**SOURCE PASSAGE**
------------------------------------
I think that is a old wives’ tale. To give you an idea: in the CSA we have signed up for, weekly meat, weekly produce, bi-weekly bread making supplies, weekly pantry, and weekly eggs may cost $1400, but it actually come out to only $56 a week. A WEEK to feed a family of 4. And they also have a-la-carte items every week if I want something extra. So yes, you have the initial cost to join and some allow you to do payments, but look at that amazing budgeting.
Other ways are to find friends to buy bulk meat with. A 1/4 cow will run you about $800, but you will have most of a deep chest freezer full of meat (depends on size), but now all cuts of meat are created equal in price and you get a wide variety. It’s about quality not quantity. Our portion size has grown immensely in the last 50 years. Go buy smaller plates or find some at your local flea market and you won’t be trying to fill a large plate. We eat with our eyes first. I would rather buy 3 pounds of 99 cents/lb apples than a bag of Doritos.
Buying a bag of flour, yeast, water, salt is cheaper so make your own fresh baked bread instead of the store-bought loaves. I keep a 5 gallon bread bucket in my fridge. I make a bulk batch and tear off and cook for 35 minutes when I need to, done within the same amount of time as a 30 minute meal. I never buy croutons or breadcrumbs, just throw the staling bread in a freezer bag in the freezer and grab it as I need it. All my tails — things I chop off as I am preparing a meal — go into a freezer bag then when it is full or when I have meat/poultry/fish bones, I make my own stocks. I always make double batches of my dinners, and freeze or refrigerate half. Nine times out of ten, whatever it is — can be put over rice, pasta, thick toast, stretched with stock, put in an omelette or frittata or made into a pot pie for another meal.
------------------------------------
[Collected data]
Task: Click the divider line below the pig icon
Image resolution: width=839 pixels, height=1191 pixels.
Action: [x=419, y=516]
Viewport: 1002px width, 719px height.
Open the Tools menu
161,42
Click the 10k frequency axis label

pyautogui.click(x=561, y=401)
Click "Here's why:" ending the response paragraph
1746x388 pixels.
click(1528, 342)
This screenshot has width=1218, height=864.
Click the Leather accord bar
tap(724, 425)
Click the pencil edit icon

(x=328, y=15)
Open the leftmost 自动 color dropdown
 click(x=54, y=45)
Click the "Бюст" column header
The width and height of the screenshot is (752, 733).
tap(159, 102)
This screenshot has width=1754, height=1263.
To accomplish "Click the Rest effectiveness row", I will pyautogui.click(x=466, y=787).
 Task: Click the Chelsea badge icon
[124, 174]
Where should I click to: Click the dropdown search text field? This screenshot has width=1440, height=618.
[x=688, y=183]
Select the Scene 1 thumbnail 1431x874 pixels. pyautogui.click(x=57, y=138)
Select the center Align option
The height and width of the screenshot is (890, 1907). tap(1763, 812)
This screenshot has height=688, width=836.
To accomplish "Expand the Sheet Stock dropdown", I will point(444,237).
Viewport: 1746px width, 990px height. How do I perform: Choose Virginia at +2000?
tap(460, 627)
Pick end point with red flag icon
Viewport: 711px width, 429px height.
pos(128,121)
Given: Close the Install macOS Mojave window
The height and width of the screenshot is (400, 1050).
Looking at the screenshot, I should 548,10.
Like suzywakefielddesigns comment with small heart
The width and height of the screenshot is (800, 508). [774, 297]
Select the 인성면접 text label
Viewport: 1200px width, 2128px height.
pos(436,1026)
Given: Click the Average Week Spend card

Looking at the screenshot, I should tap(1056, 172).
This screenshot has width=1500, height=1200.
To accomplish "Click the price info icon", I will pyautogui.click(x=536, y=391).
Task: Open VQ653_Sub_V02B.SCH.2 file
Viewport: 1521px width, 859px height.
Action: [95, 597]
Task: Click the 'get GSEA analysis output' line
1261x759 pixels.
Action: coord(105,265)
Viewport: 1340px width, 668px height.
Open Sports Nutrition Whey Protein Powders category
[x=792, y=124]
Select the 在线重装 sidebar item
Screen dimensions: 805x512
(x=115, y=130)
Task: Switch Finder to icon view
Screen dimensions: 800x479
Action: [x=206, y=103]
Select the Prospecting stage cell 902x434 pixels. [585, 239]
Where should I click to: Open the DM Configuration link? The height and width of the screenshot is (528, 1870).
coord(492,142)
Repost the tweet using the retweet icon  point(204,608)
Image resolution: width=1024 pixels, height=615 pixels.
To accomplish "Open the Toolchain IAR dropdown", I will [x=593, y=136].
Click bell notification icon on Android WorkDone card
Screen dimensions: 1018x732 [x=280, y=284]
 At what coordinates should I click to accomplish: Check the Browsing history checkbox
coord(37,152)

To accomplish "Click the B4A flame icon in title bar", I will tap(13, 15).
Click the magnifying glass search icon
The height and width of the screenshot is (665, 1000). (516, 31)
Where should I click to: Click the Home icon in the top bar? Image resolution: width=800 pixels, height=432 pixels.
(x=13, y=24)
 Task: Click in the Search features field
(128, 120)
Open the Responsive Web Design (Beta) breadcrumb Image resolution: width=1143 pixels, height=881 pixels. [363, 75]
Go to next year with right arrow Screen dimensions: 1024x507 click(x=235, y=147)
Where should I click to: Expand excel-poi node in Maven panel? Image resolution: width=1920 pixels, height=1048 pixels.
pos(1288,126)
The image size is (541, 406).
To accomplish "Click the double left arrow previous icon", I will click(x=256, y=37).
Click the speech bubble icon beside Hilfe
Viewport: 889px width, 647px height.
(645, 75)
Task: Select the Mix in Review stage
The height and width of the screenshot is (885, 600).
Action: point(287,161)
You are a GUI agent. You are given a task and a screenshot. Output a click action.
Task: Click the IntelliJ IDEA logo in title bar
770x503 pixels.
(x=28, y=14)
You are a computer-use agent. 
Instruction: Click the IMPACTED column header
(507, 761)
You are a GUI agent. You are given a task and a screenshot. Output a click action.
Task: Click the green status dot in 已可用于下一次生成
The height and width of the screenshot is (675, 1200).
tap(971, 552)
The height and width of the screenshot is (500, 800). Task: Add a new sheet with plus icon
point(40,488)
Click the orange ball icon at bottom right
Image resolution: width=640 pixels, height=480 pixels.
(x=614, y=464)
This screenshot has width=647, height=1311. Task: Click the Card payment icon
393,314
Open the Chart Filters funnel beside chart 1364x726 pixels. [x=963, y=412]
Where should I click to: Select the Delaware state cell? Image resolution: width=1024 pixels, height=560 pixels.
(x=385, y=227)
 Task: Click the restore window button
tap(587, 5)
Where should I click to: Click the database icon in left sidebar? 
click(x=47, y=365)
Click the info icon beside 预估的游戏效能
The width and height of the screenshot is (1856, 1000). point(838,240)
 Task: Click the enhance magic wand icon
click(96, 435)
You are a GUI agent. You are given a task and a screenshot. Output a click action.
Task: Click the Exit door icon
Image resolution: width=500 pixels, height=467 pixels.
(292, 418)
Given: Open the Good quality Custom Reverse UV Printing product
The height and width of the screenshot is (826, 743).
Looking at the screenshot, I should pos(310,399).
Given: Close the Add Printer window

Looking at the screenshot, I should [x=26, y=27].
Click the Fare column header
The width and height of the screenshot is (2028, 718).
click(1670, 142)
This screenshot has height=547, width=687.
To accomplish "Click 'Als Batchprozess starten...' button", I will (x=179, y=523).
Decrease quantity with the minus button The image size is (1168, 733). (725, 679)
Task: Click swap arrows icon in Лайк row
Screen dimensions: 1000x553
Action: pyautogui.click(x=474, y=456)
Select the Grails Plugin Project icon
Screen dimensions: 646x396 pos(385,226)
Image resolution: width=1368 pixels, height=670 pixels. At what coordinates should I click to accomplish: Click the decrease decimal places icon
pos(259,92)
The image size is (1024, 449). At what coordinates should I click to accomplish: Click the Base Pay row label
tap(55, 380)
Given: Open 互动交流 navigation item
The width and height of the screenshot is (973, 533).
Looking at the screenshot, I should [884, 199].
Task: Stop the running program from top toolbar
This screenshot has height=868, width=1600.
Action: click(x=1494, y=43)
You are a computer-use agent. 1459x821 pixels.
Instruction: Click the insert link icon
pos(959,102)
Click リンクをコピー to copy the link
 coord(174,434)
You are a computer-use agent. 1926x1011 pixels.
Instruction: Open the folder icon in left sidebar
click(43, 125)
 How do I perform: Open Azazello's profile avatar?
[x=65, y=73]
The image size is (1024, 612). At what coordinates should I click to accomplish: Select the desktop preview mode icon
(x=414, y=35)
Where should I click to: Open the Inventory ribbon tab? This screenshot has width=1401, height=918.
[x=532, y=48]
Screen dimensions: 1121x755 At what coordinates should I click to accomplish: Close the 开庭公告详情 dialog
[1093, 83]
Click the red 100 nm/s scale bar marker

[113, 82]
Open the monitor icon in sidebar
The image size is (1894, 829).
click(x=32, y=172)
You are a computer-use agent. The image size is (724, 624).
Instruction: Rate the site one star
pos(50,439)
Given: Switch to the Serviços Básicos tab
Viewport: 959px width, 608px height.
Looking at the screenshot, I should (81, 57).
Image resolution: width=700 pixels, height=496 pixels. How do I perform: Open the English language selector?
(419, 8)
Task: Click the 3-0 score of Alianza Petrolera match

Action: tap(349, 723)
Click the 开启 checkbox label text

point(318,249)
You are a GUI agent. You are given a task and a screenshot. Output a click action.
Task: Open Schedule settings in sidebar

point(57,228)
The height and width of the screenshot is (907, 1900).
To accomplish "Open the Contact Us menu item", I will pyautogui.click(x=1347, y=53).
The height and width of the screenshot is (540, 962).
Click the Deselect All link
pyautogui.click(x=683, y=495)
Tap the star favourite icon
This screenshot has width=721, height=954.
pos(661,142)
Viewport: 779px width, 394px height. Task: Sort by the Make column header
------------------------------------
**EXERCISE AIM**
Extract the complete passage above on reducing household food costs, reproducing every word and punctuation mark without alteration.

**SOLUTION**
I think that is a old wives’ tale. To give you an idea: in the CSA we have signed up for, weekly meat, weekly produce, bi-weekly bread making supplies, weekly pantry, and weekly eggs may cost $1400, but it actually come out to only $56 a week. A WEEK to feed a family of 4. And they also have a-la-carte items every week if I want something extra. So yes, you have the initial cost to join and some allow you to do payments, but look at that amazing budgeting.
Other ways are to find friends to buy bulk meat with. A 1/4 cow will run you about $800, but you will have most of a deep chest freezer full of meat (depends on size), but now all cuts of meat are created equal in price and you get a wide variety. It’s about quality not quantity. Our portion size has grown immensely in the last 50 years. Go buy smaller plates or find some at your local flea market and you won’t be trying to fill a large plate. We eat with our eyes first. I would rather buy 3 pounds of 99 cents/lb apples than a bag of Doritos.
Buying a bag of flour, yeast, water, salt is cheaper so make your own fresh baked bread instead of the store-bought loaves. I keep a 5 gallon bread bucket in my fridge. I make a bulk batch and tear off and cook for 35 minutes when I need to, done within the same amount of time as a 30 minute meal. I never buy croutons or breadcrumbs, just throw the staling bread in a freezer bag in the freezer and grab it as I need it. All my tails — things I chop off as I am preparing a meal — go into a freezer bag then when it is full or when I have meat/poultry/fish bones, I make my own stocks. I always make double batches of my dinners, and freeze or refrigerate half. Nine times out of ten, whatever it is — can be put over rice, pasta, thick toast, stretched with stock, put in an omelette or frittata or made into a pot pie for another meal.